The genetic relationships between ethanol preference, acute ethanol sensitivity, and ethanol tolerance in Drosophila melanogaster

Abstract

The relationship between alcohol consumption, sensitivity, and tolerance is an important question that has been addressed in humans and rodent models. Studies have shown that alcohol consumption and risk of abuse may correlate with (1) increased sensitivity to the stimulant effects of alcohol, (2) decreased sensitivity to the depressant effects of alcohol, and (3) increased alcohol tolerance. However, many conflicting results have been observed. To complement these studies, we utilized a different organism and approach to analyze the relationship between ethanol consumption and other ethanol responses. Using a set of 20 Drosophila melanogaster mutants that were isolated for altered ethanol sensitivity, we measured ethanol-induced hyperactivity, ethanol sedation, sedation tolerance, and ethanol consumption preference. Ethanol preference showed a strong positive correlation with ethanol tolerance, consistent with some rodent and human studies, but not with ethanol hyperactivity or sedation. No pairwise correlations were observed between ethanol hyperactivity, sedation, and tolerance. The evolutionary conservation of the relationship between tolerance and ethanol consumption in flies, rodents, and humans indicates that there are fundamental biological mechanisms linking specific ethanol responses.

Figure 1

Ethanol consumption preference of 20 Drosophila ethanol sensitivity mutants. (A) Ethanol preference of the control strain and mutant 6-6 in a 3-day assay. Line 6-6 showed decreased preference compared with the control on day 3 (p < 0.05, t-test, n = 18). (B) Ethanol PI on day 3 for each mutant tested (n = 18 for mutants, n = 36 for control).

Figure 2

Sensitivity to ethanol-induced hyperactivity. (A) Exposure to a moderate concentration of 47% ethanol vapor causes locomotor hyperactivity in flies. Line 8–222 exhibited decreased maximum ethanol hyperactivity and line 9–91 exhibited increased maximum hyperactivity compared with the control (p < 0.001, t-tests, n = 10). (B) Maximum ethanol-induced hyperactivity of each mutant (n = 10 for mutants, n = 20 for control).

Figure 3

Sensitivity to ethanol-induced sedation in naive flies. (A) Flies exhibit sedation during exposure to a high concentration of ethanol vapor (67%).

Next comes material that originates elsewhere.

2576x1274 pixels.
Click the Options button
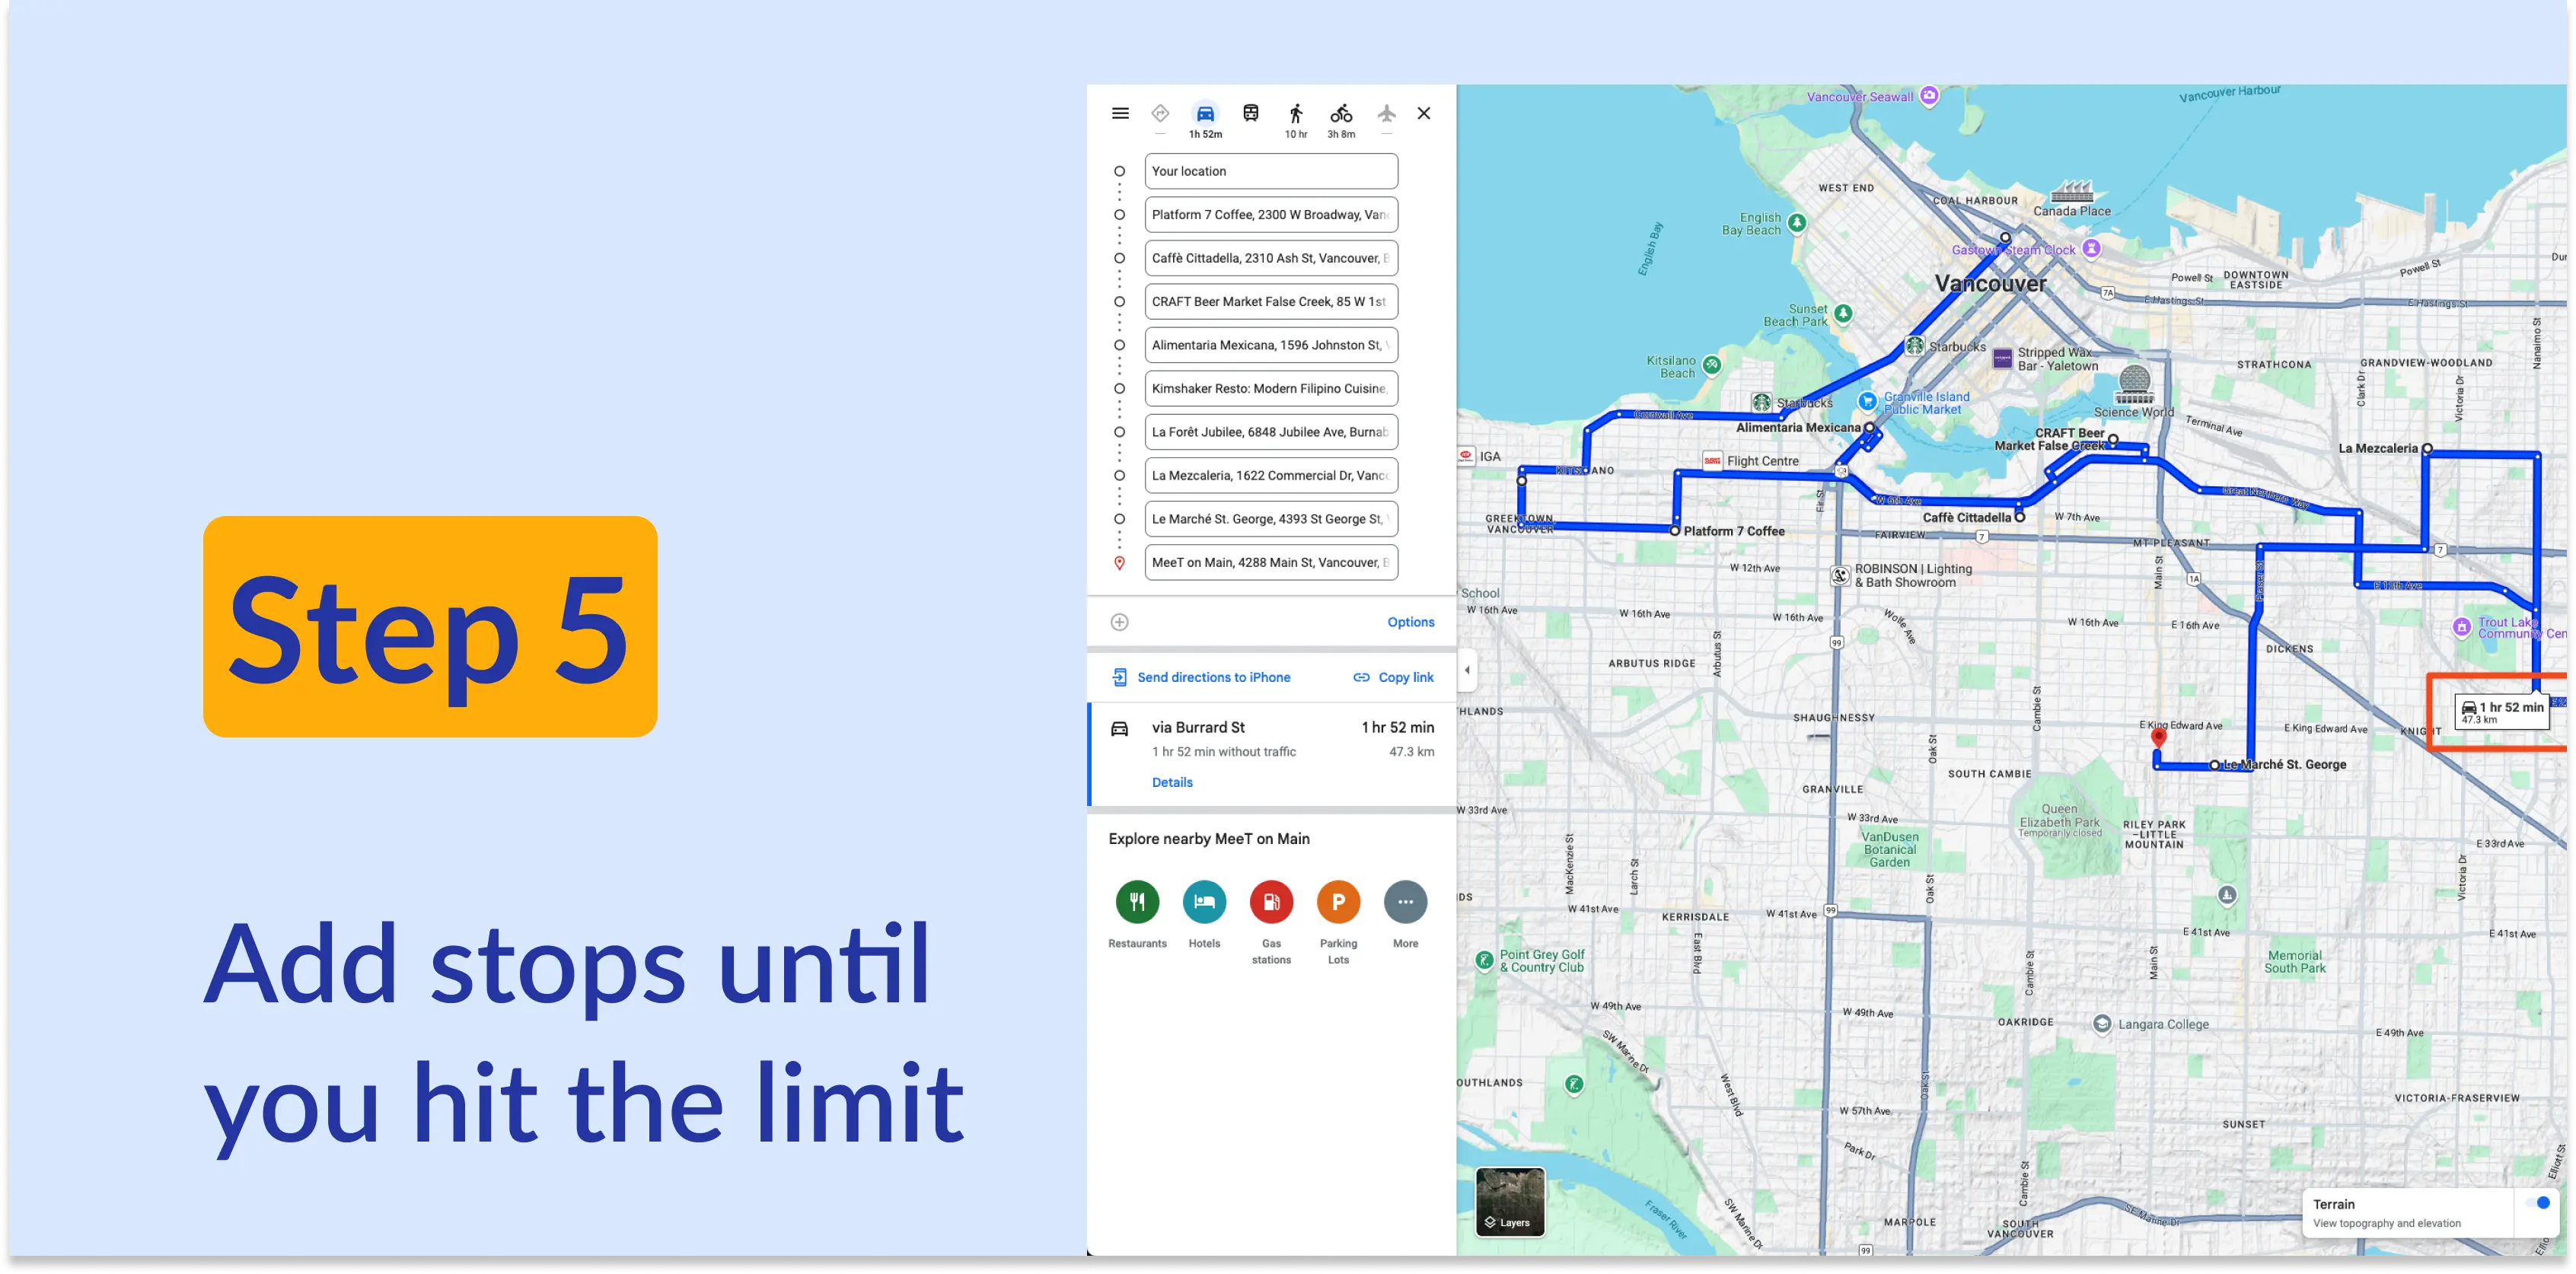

Line 2–67 exhibited decreased sedation sensitivity (p < 0.001) and line 5–10 exhibited increased sedation sensitivity (p < 0.001) compared with the control (t-tests comparing ST50 values, n = 8–9). (B) ST50 of each mutant (n = 8–13 for mutants, n = 16 for control).

Figure 4

Tolerance to ethanol-induced sedation. (A) Flies given two exposures to 73% ethanol vapor become less sensitive to sedation during the second exposure (dotted lines, open symbols) as compared to the first exposure (solid lines, filled symbols), reflecting tolerance. Two tolerance mutants are shown: both 5–21 and 2–10 exhibited sedation sensitivity similar to the control during the first exposure (p > 0.05 for each mutant vs. control ST25, t-tests), but during the second exposure respectively showed increased sensitivity (=decreased tolerance) or decreased sensitivity (=increased tolerance) relative to the control (p < 0.01 for each mutant vs. control ST25, t-tests). (B) Ethanol sedation tolerance for each mutant (n = 5–7 for mutants, n = 18 for control).

Figure 5

Ethanol pharmacokinetics of the mutants. Flies were exposed to 47% ethanol vapor for 15 min and their internal ethanol concentration was measured (n = 3).

Figure 6

Ethanol consumption preference correlates positively with ethanol tolerance. (A) Ethanol preference on day 3 correlated positively with ethanol tolerance (r = 0.664, p < 0.01, Pearson's correlation, n = 18). (B) Average ethanol preference across all three days of the preference assay correlated positively with ethanol tolerance (r = 0.707, p = 0.001, Pearson's correlation, n = 18).